======== Records to use ========
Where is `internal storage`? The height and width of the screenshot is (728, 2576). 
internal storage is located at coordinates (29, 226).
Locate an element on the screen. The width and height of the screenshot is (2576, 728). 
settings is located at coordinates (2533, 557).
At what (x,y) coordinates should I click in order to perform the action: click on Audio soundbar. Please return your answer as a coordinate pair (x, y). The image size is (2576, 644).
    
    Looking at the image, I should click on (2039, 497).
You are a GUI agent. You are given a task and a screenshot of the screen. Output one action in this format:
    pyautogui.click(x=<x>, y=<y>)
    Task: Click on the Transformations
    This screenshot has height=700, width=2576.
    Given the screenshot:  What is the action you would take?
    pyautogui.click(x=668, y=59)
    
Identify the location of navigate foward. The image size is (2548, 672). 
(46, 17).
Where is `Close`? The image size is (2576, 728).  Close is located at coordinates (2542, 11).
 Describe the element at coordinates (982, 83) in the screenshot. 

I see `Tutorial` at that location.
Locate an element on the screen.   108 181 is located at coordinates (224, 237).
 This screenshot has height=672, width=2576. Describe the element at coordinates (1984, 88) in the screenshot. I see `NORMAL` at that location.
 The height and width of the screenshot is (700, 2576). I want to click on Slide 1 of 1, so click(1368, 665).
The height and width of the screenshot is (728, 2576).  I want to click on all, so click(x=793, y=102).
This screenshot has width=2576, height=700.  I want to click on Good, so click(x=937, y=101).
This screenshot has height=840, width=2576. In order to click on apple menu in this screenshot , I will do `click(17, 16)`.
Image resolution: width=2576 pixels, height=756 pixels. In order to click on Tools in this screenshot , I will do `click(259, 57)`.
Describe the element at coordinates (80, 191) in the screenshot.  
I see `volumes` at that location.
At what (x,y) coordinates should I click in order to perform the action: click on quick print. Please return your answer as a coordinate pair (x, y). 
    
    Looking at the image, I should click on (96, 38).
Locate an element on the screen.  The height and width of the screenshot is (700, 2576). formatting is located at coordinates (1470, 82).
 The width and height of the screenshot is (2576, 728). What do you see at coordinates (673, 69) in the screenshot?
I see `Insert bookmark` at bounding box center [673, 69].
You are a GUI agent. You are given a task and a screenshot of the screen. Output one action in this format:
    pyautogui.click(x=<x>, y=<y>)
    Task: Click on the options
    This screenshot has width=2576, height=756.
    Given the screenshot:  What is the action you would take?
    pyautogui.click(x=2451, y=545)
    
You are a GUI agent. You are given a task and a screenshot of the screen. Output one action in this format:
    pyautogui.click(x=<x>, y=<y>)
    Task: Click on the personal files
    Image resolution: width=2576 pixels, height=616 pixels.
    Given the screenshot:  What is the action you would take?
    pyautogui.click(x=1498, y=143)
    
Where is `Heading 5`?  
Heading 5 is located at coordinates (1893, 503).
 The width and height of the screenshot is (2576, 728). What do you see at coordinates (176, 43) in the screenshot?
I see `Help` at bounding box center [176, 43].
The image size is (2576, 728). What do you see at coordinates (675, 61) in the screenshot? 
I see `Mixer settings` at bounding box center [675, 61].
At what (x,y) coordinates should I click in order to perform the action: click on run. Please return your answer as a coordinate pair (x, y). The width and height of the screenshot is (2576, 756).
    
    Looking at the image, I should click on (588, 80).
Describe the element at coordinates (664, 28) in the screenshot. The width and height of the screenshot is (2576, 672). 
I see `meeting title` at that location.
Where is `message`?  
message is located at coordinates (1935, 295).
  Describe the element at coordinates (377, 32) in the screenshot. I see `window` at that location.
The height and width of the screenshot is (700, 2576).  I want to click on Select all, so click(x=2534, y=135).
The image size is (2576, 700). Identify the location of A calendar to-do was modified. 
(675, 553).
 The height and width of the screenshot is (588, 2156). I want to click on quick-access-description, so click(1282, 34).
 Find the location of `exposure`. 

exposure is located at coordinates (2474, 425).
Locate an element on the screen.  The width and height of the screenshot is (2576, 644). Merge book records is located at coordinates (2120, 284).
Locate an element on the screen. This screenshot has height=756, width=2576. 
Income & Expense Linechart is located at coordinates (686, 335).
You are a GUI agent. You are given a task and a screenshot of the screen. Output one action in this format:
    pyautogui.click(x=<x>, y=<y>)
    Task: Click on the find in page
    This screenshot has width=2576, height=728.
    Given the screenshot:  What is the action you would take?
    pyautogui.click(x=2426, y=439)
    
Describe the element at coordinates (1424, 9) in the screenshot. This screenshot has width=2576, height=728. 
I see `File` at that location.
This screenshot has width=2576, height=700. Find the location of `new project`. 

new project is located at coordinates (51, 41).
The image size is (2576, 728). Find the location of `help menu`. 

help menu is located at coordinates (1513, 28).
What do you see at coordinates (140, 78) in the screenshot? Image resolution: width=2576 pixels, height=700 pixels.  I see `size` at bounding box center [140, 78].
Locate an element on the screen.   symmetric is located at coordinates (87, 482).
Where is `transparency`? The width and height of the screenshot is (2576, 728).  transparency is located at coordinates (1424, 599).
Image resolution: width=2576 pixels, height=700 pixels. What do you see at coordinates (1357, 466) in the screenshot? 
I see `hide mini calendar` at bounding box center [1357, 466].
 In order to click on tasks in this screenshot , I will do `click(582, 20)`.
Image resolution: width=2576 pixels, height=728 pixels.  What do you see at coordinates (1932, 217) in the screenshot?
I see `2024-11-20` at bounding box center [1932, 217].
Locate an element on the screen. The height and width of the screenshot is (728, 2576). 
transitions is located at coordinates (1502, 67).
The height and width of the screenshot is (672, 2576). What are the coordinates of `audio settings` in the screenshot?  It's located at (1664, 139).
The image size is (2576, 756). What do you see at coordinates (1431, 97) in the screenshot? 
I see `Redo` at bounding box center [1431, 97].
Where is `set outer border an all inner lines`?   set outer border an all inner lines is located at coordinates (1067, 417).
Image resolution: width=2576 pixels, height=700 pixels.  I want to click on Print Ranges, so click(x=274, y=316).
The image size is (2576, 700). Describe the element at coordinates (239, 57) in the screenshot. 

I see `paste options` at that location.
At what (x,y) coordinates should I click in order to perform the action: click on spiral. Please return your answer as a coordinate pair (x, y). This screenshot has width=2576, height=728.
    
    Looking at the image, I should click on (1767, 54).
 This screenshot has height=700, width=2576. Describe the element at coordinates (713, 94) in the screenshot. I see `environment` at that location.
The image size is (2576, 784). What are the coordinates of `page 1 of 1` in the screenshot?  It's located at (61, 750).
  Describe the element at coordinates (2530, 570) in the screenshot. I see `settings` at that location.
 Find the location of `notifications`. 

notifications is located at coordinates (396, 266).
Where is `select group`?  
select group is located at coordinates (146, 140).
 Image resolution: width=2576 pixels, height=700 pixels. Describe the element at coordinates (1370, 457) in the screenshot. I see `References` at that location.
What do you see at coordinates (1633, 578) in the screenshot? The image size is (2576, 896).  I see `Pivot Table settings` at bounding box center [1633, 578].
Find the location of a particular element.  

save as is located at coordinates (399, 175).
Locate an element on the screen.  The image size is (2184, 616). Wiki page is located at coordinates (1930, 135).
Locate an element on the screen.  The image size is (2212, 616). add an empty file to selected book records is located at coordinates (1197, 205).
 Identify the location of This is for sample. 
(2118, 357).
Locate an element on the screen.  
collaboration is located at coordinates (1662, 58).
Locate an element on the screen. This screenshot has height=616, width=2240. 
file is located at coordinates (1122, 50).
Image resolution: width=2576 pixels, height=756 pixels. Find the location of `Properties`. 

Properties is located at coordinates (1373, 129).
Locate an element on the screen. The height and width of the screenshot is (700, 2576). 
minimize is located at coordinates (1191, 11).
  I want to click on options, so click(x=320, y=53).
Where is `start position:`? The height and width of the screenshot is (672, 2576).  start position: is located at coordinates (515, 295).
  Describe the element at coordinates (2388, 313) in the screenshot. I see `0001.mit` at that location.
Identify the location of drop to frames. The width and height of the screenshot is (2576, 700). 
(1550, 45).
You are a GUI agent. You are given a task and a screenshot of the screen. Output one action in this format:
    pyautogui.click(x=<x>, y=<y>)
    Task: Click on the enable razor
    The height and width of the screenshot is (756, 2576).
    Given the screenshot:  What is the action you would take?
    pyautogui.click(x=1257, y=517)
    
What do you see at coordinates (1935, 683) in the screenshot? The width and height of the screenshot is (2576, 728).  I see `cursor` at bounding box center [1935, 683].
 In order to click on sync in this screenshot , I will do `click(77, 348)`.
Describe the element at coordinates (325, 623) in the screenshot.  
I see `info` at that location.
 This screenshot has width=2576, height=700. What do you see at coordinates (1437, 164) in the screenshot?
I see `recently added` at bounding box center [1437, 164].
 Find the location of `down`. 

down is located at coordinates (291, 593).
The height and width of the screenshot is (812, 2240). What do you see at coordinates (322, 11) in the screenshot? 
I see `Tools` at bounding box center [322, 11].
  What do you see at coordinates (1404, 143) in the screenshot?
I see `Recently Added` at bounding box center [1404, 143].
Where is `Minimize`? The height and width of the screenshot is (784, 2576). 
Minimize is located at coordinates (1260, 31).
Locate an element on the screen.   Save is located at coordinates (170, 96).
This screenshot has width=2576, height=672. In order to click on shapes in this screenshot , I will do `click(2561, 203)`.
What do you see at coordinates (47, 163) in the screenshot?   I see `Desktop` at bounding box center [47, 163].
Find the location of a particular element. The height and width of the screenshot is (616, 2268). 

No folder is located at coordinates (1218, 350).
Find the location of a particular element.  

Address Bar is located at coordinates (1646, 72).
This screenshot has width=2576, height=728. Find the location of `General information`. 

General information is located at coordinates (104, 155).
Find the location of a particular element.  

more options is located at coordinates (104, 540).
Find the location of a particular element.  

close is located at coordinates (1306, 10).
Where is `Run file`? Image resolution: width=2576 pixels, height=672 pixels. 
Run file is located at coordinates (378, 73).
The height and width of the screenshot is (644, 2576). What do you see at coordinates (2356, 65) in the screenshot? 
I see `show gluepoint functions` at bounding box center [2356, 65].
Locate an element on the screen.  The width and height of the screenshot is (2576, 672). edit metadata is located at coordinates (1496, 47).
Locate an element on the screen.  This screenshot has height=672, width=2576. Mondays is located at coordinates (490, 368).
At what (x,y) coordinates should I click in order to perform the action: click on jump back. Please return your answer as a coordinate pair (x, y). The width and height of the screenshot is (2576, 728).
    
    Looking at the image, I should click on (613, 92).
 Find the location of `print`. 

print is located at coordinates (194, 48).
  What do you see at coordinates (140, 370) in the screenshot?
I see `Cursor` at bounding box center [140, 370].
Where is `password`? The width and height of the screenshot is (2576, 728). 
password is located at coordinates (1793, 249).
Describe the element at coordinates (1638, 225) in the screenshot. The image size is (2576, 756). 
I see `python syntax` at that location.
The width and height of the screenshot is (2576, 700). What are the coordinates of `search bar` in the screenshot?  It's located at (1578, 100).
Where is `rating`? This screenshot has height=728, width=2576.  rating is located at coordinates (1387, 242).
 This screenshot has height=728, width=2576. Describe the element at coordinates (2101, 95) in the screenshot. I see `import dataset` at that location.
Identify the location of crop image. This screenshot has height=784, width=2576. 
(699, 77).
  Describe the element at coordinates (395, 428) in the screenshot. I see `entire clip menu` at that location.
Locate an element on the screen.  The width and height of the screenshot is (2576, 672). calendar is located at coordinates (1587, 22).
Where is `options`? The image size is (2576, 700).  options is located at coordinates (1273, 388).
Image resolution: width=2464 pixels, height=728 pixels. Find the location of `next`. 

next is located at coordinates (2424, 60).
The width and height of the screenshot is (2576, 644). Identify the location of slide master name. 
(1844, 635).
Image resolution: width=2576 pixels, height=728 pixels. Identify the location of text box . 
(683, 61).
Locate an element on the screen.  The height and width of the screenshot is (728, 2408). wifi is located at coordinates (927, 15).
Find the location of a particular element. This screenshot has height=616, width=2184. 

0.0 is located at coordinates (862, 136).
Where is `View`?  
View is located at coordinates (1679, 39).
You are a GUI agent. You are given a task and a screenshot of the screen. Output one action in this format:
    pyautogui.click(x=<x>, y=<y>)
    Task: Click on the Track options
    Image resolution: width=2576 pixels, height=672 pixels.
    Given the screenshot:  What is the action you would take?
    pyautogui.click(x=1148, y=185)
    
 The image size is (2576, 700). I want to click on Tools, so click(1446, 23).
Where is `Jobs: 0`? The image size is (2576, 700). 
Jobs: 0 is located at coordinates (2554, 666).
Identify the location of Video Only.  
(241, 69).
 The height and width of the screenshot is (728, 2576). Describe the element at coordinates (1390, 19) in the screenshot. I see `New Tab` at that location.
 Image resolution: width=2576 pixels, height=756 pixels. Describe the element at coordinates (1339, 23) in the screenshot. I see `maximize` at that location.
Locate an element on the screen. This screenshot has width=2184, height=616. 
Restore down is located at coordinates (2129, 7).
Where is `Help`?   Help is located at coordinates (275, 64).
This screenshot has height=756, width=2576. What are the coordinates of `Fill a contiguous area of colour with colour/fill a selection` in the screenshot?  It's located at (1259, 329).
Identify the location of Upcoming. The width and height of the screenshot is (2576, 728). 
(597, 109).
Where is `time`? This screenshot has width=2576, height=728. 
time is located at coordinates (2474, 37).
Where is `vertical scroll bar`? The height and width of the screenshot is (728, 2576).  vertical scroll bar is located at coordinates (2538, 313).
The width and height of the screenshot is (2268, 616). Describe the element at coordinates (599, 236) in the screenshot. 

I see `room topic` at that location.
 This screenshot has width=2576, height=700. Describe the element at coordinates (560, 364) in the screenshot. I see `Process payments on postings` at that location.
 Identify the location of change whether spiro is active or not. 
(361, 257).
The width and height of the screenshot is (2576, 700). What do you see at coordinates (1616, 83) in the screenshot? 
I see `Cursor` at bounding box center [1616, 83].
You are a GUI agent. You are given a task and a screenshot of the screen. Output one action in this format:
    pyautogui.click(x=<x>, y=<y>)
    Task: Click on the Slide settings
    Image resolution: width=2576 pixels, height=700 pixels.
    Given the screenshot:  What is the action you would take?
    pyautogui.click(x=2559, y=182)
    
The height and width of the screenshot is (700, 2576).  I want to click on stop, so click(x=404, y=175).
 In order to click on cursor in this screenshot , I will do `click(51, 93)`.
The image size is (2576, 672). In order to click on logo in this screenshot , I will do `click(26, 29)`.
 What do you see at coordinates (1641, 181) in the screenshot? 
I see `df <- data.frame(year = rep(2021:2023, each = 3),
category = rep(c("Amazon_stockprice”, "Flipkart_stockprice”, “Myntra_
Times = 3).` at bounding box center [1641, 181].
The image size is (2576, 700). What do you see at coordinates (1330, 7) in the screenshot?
========
● Work instructions
Copy out, without any change, everything in the rows above from the line containing "Find the location of a particular element. This" down to the line containing "time is located at coordinates (2474, 37).", including both of those lines.

● Result of the task
Find the location of a particular element. This screenshot has height=616, width=2184. 

0.0 is located at coordinates (862, 136).
Where is `View`?  
View is located at coordinates (1679, 39).
You are a GUI agent. You are given a task and a screenshot of the screen. Output one action in this format:
    pyautogui.click(x=<x>, y=<y>)
    Task: Click on the Track options
    Image resolution: width=2576 pixels, height=672 pixels.
    Given the screenshot:  What is the action you would take?
    pyautogui.click(x=1148, y=185)
    
 The image size is (2576, 700). I want to click on Tools, so click(1446, 23).
Where is `Jobs: 0`? The image size is (2576, 700). 
Jobs: 0 is located at coordinates (2554, 666).
Identify the location of Video Only.  
(241, 69).
 The height and width of the screenshot is (728, 2576). Describe the element at coordinates (1390, 19) in the screenshot. I see `New Tab` at that location.
 Image resolution: width=2576 pixels, height=756 pixels. Describe the element at coordinates (1339, 23) in the screenshot. I see `maximize` at that location.
Locate an element on the screen. This screenshot has width=2184, height=616. 
Restore down is located at coordinates (2129, 7).
Where is `Help`?   Help is located at coordinates (275, 64).
This screenshot has height=756, width=2576. What are the coordinates of `Fill a contiguous area of colour with colour/fill a selection` in the screenshot?  It's located at (1259, 329).
Identify the location of Upcoming. The width and height of the screenshot is (2576, 728). 
(597, 109).
Where is `time`? This screenshot has width=2576, height=728. 
time is located at coordinates (2474, 37).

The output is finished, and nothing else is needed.